Son site d’hébergement a été fermé deux fois depuis le début des feux et, au moment d’écrire ces lignes, son établissement est encore sous le coup d’une interdiction d’aller en forêt alors que, tout près, la baie Dunlop et le camping de Matagami sont ouverts.

Écouter le terrain

« Habituellement, assure M. Chevrier, c’est plein à 100 %. Là, j’ai des gens qui annulent en juillet et aout. [….] Je vais réhypothéquer ma maison. » Il dit être en dialogue avec l’Association touristique régionale.

Lors de la conférence de presse, le ministre Christopher Skeete a convenu qu’un prêt n’est pas l’idéal. « J’entends le terrain me parler de subvention », a-t-il ajouté. Nous sommes et resterons à l’écoute des besoins et des préoccupations des entreprises. […] Nous déploierons tous les efforts nécessaires et ajusterons nos décisions en fonction de l’évolution de la situation. »

Floraison manquée

Jean-Claude Villeneuve est président-directeur général du groupe d’entreprises BoreA, qui produit des huiles essentielles et a commencé à développer le créneau de la visite de ses installations situées à Chapais.

M. Villeneuve accueille positivement l’annonce du gouvernement, mais précise qu’il n’a pas encore eu le temps d’en décortiquer les modalités. « On s’attendait à quelque chose de la part du gouvernement », dit-il.

Ses huiles essentielles sont en majeure partie concoctées à partir de plantes locales, que l’entreprise et ses employés n’ont pu cueillir en raison de l’interdiction de circuler en forêt.
« On roule sur notre inventaire.
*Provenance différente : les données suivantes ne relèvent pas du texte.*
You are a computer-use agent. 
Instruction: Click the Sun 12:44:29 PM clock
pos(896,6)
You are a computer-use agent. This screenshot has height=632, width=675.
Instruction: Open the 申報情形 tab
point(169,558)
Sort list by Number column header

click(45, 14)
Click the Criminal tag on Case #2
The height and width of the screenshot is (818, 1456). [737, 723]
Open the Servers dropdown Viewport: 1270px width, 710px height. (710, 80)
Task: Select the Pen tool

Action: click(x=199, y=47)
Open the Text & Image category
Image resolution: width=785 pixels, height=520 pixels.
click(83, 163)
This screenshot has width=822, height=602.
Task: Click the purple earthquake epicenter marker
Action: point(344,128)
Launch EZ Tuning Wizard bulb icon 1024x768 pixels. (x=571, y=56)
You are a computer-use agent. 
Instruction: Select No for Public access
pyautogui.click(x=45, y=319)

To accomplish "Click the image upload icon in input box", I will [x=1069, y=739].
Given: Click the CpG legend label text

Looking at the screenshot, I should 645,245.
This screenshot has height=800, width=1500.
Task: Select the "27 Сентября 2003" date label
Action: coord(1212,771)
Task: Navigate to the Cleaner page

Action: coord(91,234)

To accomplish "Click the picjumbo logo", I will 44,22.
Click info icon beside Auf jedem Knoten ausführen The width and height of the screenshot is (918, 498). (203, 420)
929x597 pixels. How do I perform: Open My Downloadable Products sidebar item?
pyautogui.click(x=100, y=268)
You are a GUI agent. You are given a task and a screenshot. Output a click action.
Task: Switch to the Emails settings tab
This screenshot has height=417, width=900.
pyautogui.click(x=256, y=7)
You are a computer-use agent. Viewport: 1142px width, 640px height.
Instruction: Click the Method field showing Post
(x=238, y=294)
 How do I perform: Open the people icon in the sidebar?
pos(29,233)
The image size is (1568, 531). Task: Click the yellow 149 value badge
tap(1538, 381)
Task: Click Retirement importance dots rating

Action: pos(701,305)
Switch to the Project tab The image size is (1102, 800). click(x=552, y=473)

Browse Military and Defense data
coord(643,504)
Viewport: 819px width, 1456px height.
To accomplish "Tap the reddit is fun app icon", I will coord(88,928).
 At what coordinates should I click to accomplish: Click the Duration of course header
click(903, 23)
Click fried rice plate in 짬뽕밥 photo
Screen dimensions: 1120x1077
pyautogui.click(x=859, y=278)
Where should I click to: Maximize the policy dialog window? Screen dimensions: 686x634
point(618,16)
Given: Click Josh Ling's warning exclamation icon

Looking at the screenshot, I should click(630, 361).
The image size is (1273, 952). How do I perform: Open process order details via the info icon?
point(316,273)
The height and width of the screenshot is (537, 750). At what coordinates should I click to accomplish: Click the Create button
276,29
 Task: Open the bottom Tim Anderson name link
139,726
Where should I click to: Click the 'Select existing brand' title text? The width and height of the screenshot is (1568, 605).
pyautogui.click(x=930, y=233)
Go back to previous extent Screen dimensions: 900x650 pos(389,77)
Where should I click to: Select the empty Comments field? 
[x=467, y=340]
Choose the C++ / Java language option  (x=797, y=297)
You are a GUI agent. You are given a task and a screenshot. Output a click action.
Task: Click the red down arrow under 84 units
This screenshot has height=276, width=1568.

Depuis le 29 mai, on n’a eu que quatre ou cinq accès à la forêt, ce qui nous a seulement permis d’aller chercher notre équipement. »
BoreA a raté la floraison des cerisiers de Pennsylvanie, qui poussent le long des chemins forestiers et dont on tire un additif pour la bière.

Thé du Labrador

Les employés de BoreA s’apprêtent à cueillir manuellement le thé du Labrador. Le Rhododendron groenlandicum est une des plantes les plus répandues dans le nord du Canada, mais l’entreprise a ses sites favoris où la matière est particulièrement abondante et l’arôme relevé. « Une partie des sites est encore interdite d’accès. Pour les autres, il y a le risque d’aller sur place et de devoir revenir avant d’avoir terminé. »

Les visites de l’entreprise ont été annulées en juin et juillet, mais doivent reprendre en aout et septembre.